▶ Requirement:
Pick up the loan note text on default remedies and enforcement costs after its last sentence, and write what comes next in the same style.

▶ Document extract:
---

Section 8Remedies.  Upon the occurrence of an Event of Default, Lender may at any time thereafter exercise any one or more of the following rights, powers and remedies:

(a) Lender may accelerate the Maturity Date and declare the unpaid principal balance and accrued but unpaid interest on this Note, and all other amounts payable hereunder and under the other Loan Documents, at once due and payable, and upon such declaration the same shall at once be due and payable.

(b) Lender may set off the amount due against any and all accounts, credits, money, securities or other property now or hereafter on deposit with, held by or in the possession of Lender to the credit or for the account of any Borrower, without notice to or the consent of any Borrower.

(c) Lender may exercise any of its other rights, powers and remedies under the Loan Documents or at law or in equity.

Section 9Remedies Cumulative.  All of the rights and remedies of Lender under this Note and the other Loan Documents are cumulative of each other and of any and all other rights at law or in equity, and the exercise by Lender of any one or more of such rights and remedies shall not preclude the simultaneous or later exercise by Lender of any or all such other rights and remedies.  No single or partial exercise of any right or remedy shall exhaust it or preclude any other or further exercise thereof, and every right and remedy may be exercised at any time and from time to time.  No failure by Lender to exercise, nor delay in exercising, any right or remedy shall operate as a waiver of such right or remedy or as a waiver of any Event of Default.

Section 10Costs and Expenses of Enforcement.  Borrowers jointly and severally agree to pay to Lender on demand all costs and expenses incurred by Lender in seeking to collect this Note or to enforce any of Lender's rights and remedies under the Loan Documents, including court costs and reasonable attorneys' fees and expenses, whether or not suit is filed hereon, or whether in connection with bankruptcy, insolvency or appeal.

---

▶ Data:
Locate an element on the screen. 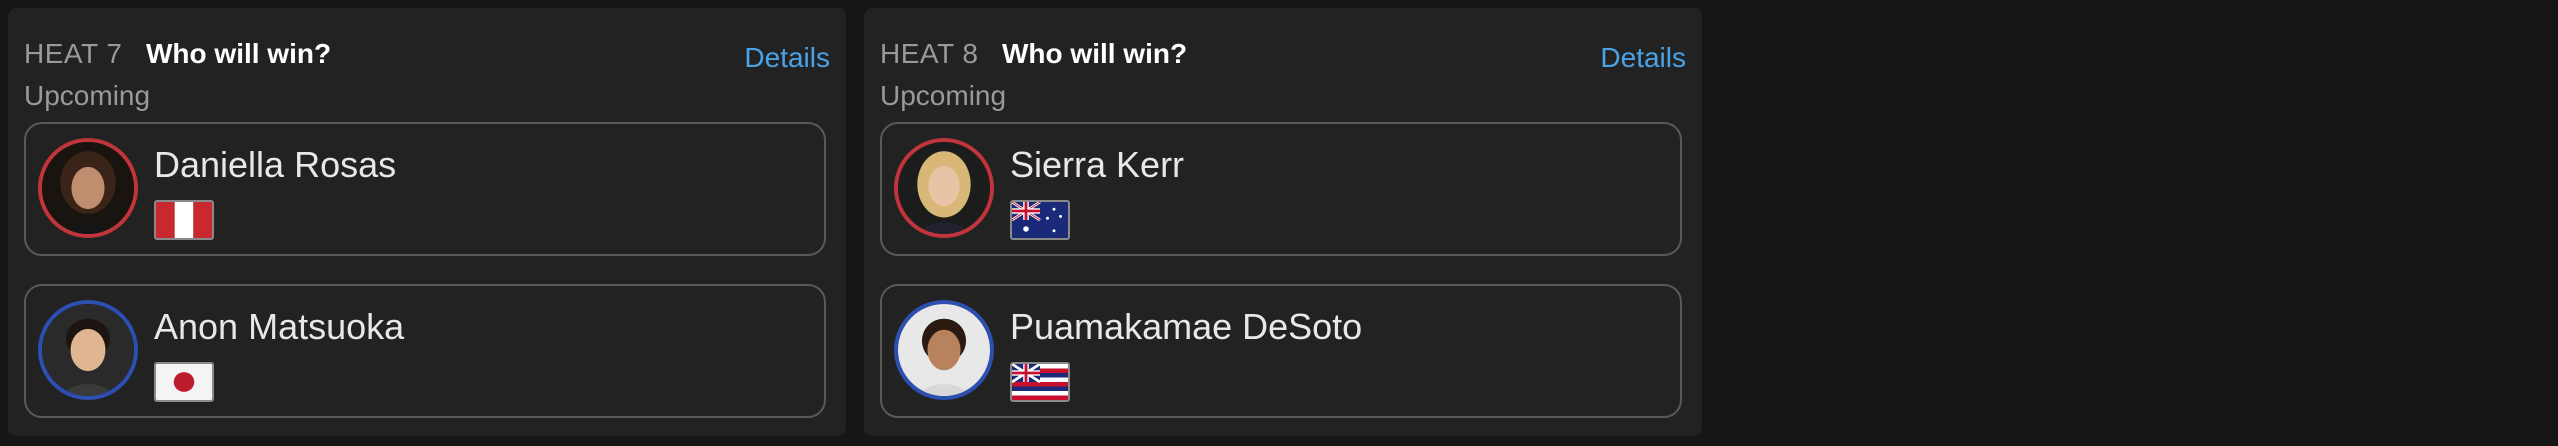 The image size is (2558, 446). athlete-name: Sierra Kerr is located at coordinates (1098, 164).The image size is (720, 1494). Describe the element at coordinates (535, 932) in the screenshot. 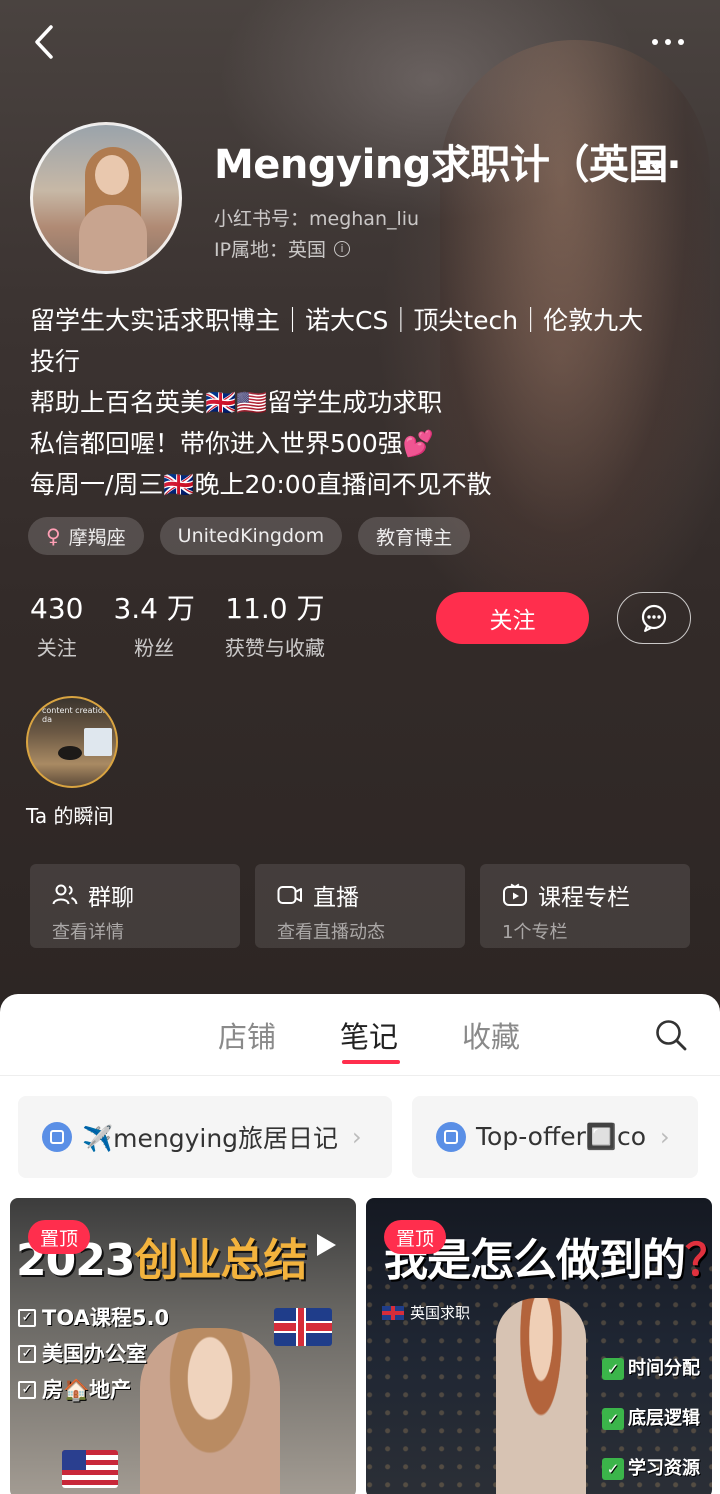

I see `feature-subtitle: 1个专栏` at that location.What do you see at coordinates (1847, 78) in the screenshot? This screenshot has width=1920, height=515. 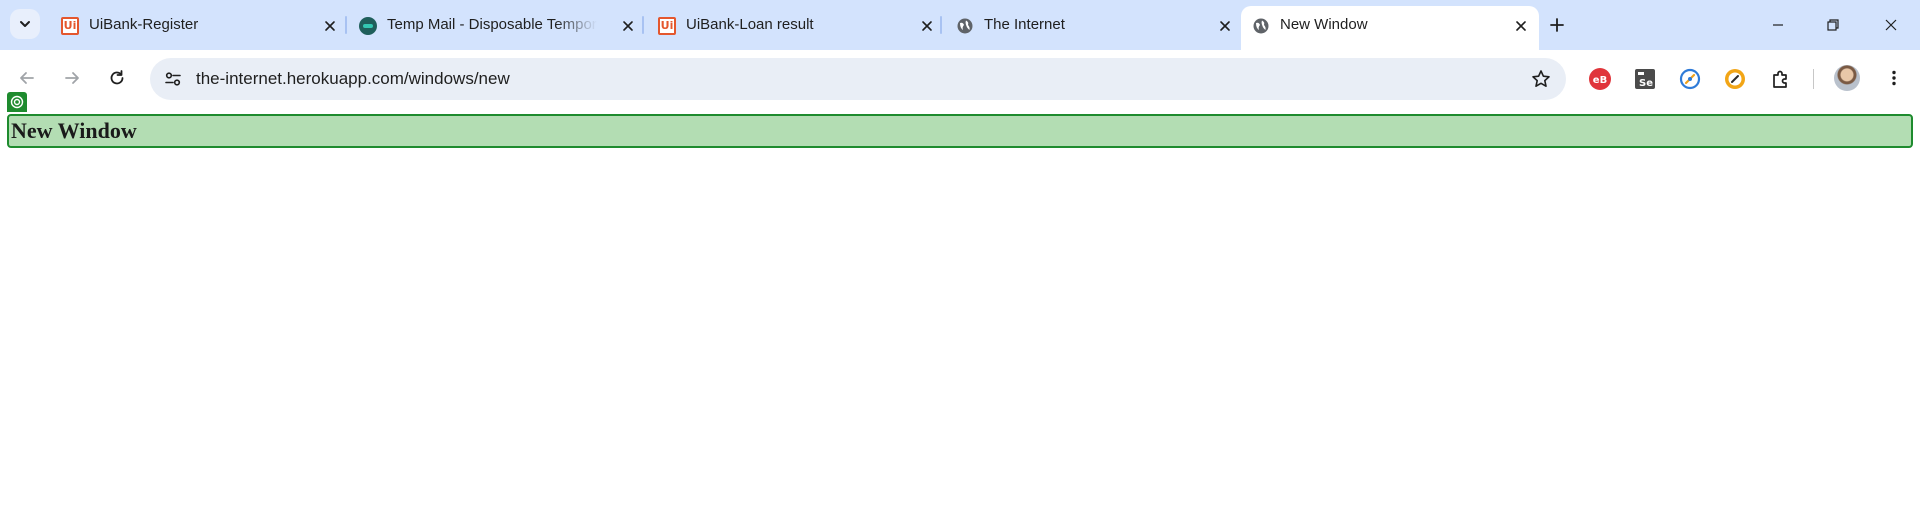 I see `profile-avatar` at bounding box center [1847, 78].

---

▶ Response to the exercise:
Section 11Service of Process.  Each Borrower hereby consents to process being served in any suit, action, or proceeding instituted in connection with this Note by the mailing of a copy thereof by certified mail, postage prepaid, return receipt requested, to Peak Resorts, Inc., at its address specified in the Loan Agreement.  Each Borrower irrevocably agrees that such service shall be deemed to be service of process upon each party executing this Note as Borrower in any such suit, action, or proceeding.  Nothing in this Note shall affect the right of Lender to serve process in any manner otherwise permitted by law and nothing in this Note will limit the right of Lender otherwise to bring proceedings against any Borrower in the courts of any jurisdiction or jurisdictions, subject to any provision or agreement for arbitration or dispute resolution set forth in the Loan Agreement.

Section 12Heirs, Successors and Assigns.  The terms of this Note and of the other Loan Documents shall bind and inure to the benefit of the heirs, devisees, representatives, successors and assigns of the parties.  The foregoing sentence shall not be construed to permit any Borrower to assign the Loan except as otherwise permitted under the Loan Documents.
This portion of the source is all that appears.